I’m not here to bash Invisible Children.  I don’t know anything about their organization and before this week I had never heard of them.  It’s disturbing to me that so many would immediately begin attacking this organization considering most of those who are criticizing probably never get off their butt and do anything to help anyone let alone these kids in Africa. 

I’d like to briefly address the last bullet point because it is particularly distasteful to me.  I’ve heard this sad expression used by many over the years for various reasons and I’ll tell you it really bothers me at this point.  I hear a lot of guff in the media and from others about the 1% these days.  They refer to corporate fat cats who live in luxury while the rest of the 99% struggle to survive.  Let me share some truth with you.  If you live in America and your family makes 50,000/yr, you are in the top 1% of wage earners worldwide.  Not only in this time but in all of history!  If you make 50,000 you are one of the richest people in the history of the world.  That said, here’s my next fact.  There are no poor in America.  That’s right I said it.  The poorest people in this country live better than many billions of people around the world.  Two billion people on this planet RIGHT NOW live on less than two dollars per day.

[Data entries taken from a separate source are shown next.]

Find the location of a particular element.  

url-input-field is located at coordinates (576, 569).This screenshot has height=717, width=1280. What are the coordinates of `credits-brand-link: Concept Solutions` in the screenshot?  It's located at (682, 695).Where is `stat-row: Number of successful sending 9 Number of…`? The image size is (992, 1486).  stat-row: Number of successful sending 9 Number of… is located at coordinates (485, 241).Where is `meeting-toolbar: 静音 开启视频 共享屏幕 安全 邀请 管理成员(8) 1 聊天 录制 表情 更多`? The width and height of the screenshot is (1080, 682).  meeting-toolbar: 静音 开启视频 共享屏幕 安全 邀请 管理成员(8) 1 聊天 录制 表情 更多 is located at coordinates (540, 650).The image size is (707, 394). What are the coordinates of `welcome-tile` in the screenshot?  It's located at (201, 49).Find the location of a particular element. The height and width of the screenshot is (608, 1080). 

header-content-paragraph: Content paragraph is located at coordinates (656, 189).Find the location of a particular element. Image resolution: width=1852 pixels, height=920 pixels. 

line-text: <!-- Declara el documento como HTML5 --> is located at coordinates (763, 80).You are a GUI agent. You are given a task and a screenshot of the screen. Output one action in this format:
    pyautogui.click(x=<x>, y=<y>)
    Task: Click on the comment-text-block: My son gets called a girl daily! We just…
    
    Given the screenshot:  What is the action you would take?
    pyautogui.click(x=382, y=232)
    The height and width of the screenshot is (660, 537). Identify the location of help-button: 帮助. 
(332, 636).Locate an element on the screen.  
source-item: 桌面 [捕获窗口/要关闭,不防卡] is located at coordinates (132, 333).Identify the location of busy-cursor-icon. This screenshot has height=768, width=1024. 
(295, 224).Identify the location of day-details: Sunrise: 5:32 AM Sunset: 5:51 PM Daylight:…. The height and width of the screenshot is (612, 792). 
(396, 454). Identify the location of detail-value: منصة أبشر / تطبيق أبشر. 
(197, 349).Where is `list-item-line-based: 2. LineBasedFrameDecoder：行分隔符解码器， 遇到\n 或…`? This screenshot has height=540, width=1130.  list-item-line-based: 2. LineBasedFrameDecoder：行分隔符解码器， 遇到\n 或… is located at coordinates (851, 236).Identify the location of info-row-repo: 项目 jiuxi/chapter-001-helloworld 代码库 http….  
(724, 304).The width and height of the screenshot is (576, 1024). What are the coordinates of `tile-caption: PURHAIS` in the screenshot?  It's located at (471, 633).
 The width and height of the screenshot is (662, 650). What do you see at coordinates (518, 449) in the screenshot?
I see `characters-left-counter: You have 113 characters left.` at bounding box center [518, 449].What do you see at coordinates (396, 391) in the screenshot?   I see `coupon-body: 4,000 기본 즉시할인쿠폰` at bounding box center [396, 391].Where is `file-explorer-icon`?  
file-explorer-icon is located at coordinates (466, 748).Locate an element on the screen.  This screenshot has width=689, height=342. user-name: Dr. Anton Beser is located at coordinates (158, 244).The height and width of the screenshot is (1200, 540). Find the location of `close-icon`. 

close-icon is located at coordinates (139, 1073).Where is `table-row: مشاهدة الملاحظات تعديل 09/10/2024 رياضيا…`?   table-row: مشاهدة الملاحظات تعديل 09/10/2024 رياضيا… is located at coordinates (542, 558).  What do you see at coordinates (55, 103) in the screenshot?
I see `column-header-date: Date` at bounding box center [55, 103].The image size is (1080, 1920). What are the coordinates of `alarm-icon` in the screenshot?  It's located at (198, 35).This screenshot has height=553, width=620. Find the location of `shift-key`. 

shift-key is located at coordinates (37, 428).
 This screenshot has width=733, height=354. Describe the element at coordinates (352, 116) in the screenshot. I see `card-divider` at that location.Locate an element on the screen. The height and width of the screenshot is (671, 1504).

If you are poor in America, you get free food, free clothes, free housing, free education, free healthcare, and just about anything else a person could need.  Please don’t misunderstand me, these people are in need, and deserve our help but let’s just keep things in context.  So when hear someone complaining that we should be helping the poor here first quite frankly it makes me a bit sick.

Now back to Kony.  In light of what I’ve already said you can understand why I’m happy so see normally uninvolved Americans getting behind a movement like this.  But there is a problem.  Kony exists for a reason.  The governments in this region are incapable of stopping these warlords and the people are so destitute and powerless that they can’t stop them themselves.  But even if we intervene, there will be someone to fill the void when Kony is gone. Does that mean we should just look the other way?  Of course not.

Then there’s the matter of peace and negotiations.  I just laugh when I hear people talking about negotiating to bring peaceful resolution to matters such as these.  It really highlights the foolishness of a culture like ours that has lived in luxury and safety for so long that we aren’t even capable of understanding that men like Kony don’t negotiate.  Their power exists through terror and force. It’s all they know and they will never go peacefully.

All of these factors are important, but there is one critical factor I haven’t discussed.  It’s really the reason that I can’t get behind Invisible Children.  Invisible Children is supporting the use of force to bring Kony to justice and see these children restored to their childhood.  Noble cause to be sure.  But then what?  They are still poor beyond belief, they don’t have a stable govt., they don’t have basic services and no amount of money will fix that.  There are a lot of social justice programs out these days.  It has really become quite en vogue to get involved.  After the limelight fades and the cameras have gone away, these people are without help and without hope.  Hope that only Jesus can bring them. 

I’m praying for Uganda today.  Praying that Kony will be caught and brought to justice.  Praying that people will be drawn to the needs in that part of the world.  But I’m also praying that Christians will get involved and help the MANY ministries that are already operating on the ground bringing the hope of Jesus along with the physical help this tattered part of the world desperately needs.  It’s the only real hope they have.